Investing in Democracy

One of the most contentious issues in globalization is the international social responsibility of investors-mainly multinational corporations (mncs)-in industrialized democracies.

One of the most contentious issues in globalization is the international social responsibility of investors-mainly multinational corporations (mncs)-in industrialized democracies. To be sure, the debate over how (and if) these investors can simultaneously pursue profits and global public goods has a long and contentious history, generally pitting the business community against an array of international non-governmental organizations.  

Are mncs good for the political quality-of-life of the countries in which they invest? Our evidence, based on examining FDI (foreign direct investment) patterns following democratic regime transitions in 23 countries since the mid-1970s (1), indicates that investors-mainly MNCs-have been far more socially responsible, even virtuous, than many have supposed. FDI investors have quickly embraced new democracies immediately following a regime transition; overall, the evidence shows a significant increase in fdi within the three years of regime transition over the three-year period prior to transition. FDI investors' confidence in new democracies has played an important role in the consolidation of many democracies since the late 1970s. Unlike international portfolio investors, who can exit a country at the tap of a few computer keys, FDI investors cannot quickly liquidate their investments (mostly factories and equipment). Ironically, the illiquidity of FDI thus becomes a better measure of foreign investors' confidence in the long-term prospects of a given country than portfolio investments.  

Analysis of FDI flows shows that investors have been highly discriminating in reacting to pending regime changes. Generally speaking, and as common sense would suggest, FDI has been most likely to increase in countries that were evolving gradually and peacefully toward democratic rule (such as South Korea, Spain, Chile and Thailand), but has tended to flee pre-transition countries that were at war (Argentina in 1982), experienced a sudden increase in instability (Panama in 1987­-88; the Philippines in 1983-84), or suffered hyperinflation (Brazil in 1983-85).  On the other hand-and much less obviously-democratic transitions seem to whet fdi investors' appetite for high-payoff risk. In 18 of the 23 newly democratized countries we studied, total FDI in the three-year post-transition period rose dramatically over a similar three-year period prior to the transition.  The magnitude of increase was also large-in excess of 100 percent in all but one country. The aggregate amount of FDI for the 23 countries as a group was $26.6 billion in the three-year period following transition, about $8.2 billion more than the total amount of fdi in the three-year period prior to the transition-an increase of 45 percent. Clearly, FDI in post-transition countries gained importance as a significant source of capital formation. 

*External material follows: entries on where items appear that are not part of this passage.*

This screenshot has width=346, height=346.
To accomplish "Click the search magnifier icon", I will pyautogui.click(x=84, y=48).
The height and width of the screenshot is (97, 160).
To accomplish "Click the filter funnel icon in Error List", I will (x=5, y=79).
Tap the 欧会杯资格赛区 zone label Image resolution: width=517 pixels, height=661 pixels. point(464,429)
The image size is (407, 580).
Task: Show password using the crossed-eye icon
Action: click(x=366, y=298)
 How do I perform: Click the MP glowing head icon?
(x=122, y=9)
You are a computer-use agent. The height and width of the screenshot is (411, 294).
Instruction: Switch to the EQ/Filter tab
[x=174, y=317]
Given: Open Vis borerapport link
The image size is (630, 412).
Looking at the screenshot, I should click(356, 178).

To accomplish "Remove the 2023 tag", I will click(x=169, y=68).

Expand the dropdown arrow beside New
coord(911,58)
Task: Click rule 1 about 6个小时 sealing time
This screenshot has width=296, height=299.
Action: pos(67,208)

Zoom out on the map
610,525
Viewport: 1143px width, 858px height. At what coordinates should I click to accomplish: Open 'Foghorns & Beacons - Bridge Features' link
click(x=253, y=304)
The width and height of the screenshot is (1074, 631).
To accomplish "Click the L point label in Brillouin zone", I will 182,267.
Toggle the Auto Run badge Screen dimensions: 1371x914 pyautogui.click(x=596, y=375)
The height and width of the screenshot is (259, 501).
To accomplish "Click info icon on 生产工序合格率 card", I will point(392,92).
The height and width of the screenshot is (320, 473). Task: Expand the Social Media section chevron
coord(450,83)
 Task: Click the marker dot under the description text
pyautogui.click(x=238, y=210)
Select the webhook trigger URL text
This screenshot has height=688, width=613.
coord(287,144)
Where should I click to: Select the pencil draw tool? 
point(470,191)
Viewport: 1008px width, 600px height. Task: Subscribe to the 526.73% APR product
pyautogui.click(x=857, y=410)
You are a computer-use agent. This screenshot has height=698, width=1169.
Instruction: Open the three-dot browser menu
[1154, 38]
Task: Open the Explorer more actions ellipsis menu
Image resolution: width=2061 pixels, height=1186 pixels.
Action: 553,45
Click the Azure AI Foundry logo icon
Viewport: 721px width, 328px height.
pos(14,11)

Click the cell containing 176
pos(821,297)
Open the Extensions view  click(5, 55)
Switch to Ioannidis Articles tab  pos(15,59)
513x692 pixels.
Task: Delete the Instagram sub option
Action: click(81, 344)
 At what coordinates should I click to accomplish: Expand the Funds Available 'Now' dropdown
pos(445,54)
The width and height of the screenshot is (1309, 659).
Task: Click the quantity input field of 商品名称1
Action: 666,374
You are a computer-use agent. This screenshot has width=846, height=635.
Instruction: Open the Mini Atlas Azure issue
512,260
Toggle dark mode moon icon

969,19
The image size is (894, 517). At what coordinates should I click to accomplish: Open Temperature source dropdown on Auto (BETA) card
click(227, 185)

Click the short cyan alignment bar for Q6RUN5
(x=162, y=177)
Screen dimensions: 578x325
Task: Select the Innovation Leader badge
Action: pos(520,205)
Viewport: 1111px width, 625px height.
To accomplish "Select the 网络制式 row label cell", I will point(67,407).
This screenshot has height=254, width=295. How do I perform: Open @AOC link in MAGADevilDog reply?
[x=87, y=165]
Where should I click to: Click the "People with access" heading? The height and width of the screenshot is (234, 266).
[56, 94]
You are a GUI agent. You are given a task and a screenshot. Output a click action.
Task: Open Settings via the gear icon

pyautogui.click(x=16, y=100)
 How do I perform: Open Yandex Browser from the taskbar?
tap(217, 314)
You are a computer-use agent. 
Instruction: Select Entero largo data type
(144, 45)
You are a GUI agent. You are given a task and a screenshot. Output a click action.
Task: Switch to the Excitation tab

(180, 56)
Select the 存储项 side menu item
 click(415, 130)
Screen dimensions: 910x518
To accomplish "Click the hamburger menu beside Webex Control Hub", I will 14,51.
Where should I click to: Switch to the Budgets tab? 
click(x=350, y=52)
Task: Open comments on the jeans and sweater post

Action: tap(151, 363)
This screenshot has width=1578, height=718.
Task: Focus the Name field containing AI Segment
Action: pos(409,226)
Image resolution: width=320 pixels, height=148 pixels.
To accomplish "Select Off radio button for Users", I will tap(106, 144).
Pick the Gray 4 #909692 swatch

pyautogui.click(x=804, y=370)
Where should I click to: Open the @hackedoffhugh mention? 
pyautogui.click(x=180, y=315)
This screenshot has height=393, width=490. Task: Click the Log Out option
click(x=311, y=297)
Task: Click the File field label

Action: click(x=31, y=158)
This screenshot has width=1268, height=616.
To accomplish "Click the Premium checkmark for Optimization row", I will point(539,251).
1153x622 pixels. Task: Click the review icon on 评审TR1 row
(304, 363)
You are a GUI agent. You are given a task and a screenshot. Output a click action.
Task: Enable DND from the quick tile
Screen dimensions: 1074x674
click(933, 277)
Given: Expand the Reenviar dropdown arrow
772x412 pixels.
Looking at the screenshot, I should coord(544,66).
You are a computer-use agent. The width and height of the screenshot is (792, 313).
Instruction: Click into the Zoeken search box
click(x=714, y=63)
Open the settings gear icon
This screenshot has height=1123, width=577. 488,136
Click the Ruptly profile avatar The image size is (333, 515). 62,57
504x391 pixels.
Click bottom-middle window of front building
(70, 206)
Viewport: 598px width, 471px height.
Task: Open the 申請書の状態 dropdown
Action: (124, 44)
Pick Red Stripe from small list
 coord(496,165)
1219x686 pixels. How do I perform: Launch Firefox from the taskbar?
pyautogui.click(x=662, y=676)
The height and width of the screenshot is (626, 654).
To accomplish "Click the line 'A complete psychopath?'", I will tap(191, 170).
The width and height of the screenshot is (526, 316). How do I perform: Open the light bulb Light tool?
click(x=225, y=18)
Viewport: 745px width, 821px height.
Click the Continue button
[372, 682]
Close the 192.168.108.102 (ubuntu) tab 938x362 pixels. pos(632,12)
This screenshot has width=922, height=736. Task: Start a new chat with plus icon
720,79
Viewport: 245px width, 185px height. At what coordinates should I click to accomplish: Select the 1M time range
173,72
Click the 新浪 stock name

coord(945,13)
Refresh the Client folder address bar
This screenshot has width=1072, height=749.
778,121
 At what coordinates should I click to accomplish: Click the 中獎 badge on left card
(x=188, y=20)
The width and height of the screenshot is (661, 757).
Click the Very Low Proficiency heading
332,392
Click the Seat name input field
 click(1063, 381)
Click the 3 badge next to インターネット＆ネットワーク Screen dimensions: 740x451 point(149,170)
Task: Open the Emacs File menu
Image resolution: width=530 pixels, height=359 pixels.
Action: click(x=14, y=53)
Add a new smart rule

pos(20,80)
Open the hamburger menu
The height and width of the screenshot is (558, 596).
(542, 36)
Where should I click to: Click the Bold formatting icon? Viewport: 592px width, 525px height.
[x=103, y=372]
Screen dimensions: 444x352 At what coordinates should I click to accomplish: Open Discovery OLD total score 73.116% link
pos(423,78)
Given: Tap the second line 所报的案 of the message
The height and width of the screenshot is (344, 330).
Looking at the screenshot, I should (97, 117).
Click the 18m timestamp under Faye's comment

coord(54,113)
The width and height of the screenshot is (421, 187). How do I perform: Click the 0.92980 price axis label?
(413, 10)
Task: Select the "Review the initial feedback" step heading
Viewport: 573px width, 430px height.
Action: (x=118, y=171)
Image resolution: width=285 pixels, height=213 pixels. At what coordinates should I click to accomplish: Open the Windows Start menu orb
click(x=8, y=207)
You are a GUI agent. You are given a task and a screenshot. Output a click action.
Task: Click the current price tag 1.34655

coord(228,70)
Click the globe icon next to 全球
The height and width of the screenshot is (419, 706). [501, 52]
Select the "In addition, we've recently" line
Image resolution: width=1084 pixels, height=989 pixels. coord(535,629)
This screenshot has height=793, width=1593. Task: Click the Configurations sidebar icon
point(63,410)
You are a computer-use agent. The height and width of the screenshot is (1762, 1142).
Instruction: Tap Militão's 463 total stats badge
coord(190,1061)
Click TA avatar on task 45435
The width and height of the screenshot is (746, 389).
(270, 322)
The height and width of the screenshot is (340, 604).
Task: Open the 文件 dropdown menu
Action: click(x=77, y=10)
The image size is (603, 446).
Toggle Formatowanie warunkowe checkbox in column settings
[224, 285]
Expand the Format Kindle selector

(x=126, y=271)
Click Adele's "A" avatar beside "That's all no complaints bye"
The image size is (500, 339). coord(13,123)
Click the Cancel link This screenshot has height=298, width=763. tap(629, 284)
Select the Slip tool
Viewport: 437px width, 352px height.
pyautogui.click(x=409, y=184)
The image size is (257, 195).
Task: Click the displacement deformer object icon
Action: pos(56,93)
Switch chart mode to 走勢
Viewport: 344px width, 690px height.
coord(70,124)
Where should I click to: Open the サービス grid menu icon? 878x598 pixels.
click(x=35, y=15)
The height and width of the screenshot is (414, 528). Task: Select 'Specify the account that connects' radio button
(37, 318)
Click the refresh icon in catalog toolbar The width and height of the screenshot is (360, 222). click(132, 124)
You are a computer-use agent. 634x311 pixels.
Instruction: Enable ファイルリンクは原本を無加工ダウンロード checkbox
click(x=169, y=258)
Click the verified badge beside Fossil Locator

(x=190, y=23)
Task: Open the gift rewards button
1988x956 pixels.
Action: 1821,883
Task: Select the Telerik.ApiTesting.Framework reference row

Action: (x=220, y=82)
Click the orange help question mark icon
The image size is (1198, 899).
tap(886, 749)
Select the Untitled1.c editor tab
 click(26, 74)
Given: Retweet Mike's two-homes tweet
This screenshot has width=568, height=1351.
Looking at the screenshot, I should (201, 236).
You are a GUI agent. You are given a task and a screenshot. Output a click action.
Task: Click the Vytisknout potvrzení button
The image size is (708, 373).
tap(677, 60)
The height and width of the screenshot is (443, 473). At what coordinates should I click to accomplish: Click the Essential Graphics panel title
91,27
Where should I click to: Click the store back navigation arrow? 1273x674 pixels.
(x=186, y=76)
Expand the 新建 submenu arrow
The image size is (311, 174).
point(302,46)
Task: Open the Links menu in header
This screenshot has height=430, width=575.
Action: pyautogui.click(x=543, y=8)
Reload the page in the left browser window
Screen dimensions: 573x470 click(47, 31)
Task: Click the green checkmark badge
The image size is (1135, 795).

Remarkably, such rapid rises in FDI took place in generally unfavorable macroeconomic environments. In the three-year period after transition, inflation remained very high (over 20 percent a year) in twelve countries while growth was stagnant or negative in eleven countries; macroeconomic trends were favorable (characterized by falling inflation and rising growth) in only seven countries. This suggests that, in general, short-term macroeconomic risks do not deter fdi investors from increasing their investments in new democracies. 

While FDI investors usually give new democracies the "benefit of the doubt", longer-term FDI flows-flows beyond the three-year transition period-depend mainly on the institutional health of destination countries. Regression analysis of the relationship between FDI, political risk and various macroeconomic indicators (inflation and GDP growth) shows that political risk has been more significant than macroeconomic performance as a determinant of fdi flows to new democracies four to eight years after regime transition. Indeed, political risk is more statistically significant eight years after transition than four years after, indicating the increasing influence of post-transition institutional development on fdi investment decisions. In other words, phony or shaky new democracies cannot expect to keep fdi investors happy-at least not many or for very long.  

Moreover, the data show that official development assistance (ODA) to new democracies has played a much smaller role in injecting fresh financial resources into those countries than has FDI. Despite the rhetoric, net flows in ODA to newly democratized regimes in the three-year post-transition period in our sample were actually negative. At the aggregate level, the total amount of ODA to the 22 countries (excluding Spain, for which ODA data were not available) in our sample in the three-year period after transition actually fell by $103 million from the three-year period prior to transition. This was in sharp contrast to the net increase of $3.6 billion in FDI in the same period for the same countries. Private FDI flows to these countries rose by 45 percent in relative terms, and exceeded total ODA funds by a third. This suggests that, as a group, Western governments are less regime-sensitive and bullish on new democracies than private investors.  

(1)    The 23 countries are: Argentina, Benin, Bolivia, Brazil, Central African Republic, Chile, Ecuador, El Salvador, Guatemala, Honduras, Ghana, Malawi, Mali, Mozambique, Panama, Paraguay, Peru, the Philippines, South Korea, Spain, Thailand, Turkey and Uruguay.